* Data
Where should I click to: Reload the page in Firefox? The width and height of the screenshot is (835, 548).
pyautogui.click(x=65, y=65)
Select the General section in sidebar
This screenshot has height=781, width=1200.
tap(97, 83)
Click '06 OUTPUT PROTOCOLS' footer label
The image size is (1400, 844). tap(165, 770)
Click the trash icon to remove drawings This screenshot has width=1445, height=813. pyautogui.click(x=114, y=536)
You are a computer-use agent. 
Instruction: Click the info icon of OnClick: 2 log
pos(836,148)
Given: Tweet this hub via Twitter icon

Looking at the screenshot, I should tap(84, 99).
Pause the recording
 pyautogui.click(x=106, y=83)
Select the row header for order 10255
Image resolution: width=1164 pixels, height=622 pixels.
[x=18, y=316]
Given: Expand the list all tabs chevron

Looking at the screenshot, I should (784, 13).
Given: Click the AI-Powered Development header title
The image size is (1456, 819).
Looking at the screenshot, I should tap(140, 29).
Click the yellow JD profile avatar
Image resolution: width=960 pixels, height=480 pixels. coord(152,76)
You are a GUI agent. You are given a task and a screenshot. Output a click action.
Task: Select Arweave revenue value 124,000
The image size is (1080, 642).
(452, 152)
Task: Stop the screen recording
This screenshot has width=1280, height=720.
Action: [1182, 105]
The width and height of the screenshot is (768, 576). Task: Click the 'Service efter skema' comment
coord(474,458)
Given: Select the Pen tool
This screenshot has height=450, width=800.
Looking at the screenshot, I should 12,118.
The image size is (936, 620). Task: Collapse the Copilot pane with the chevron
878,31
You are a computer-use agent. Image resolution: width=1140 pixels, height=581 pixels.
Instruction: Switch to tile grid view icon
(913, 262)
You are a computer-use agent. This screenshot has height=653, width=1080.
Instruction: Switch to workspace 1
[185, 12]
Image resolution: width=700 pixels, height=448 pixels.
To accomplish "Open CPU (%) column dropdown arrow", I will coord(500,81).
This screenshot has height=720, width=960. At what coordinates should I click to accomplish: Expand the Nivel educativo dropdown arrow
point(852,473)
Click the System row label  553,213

* Try it
Only a number is wanted here: how many lines in the entries contain the word "computer"?

* Output of the exercise
3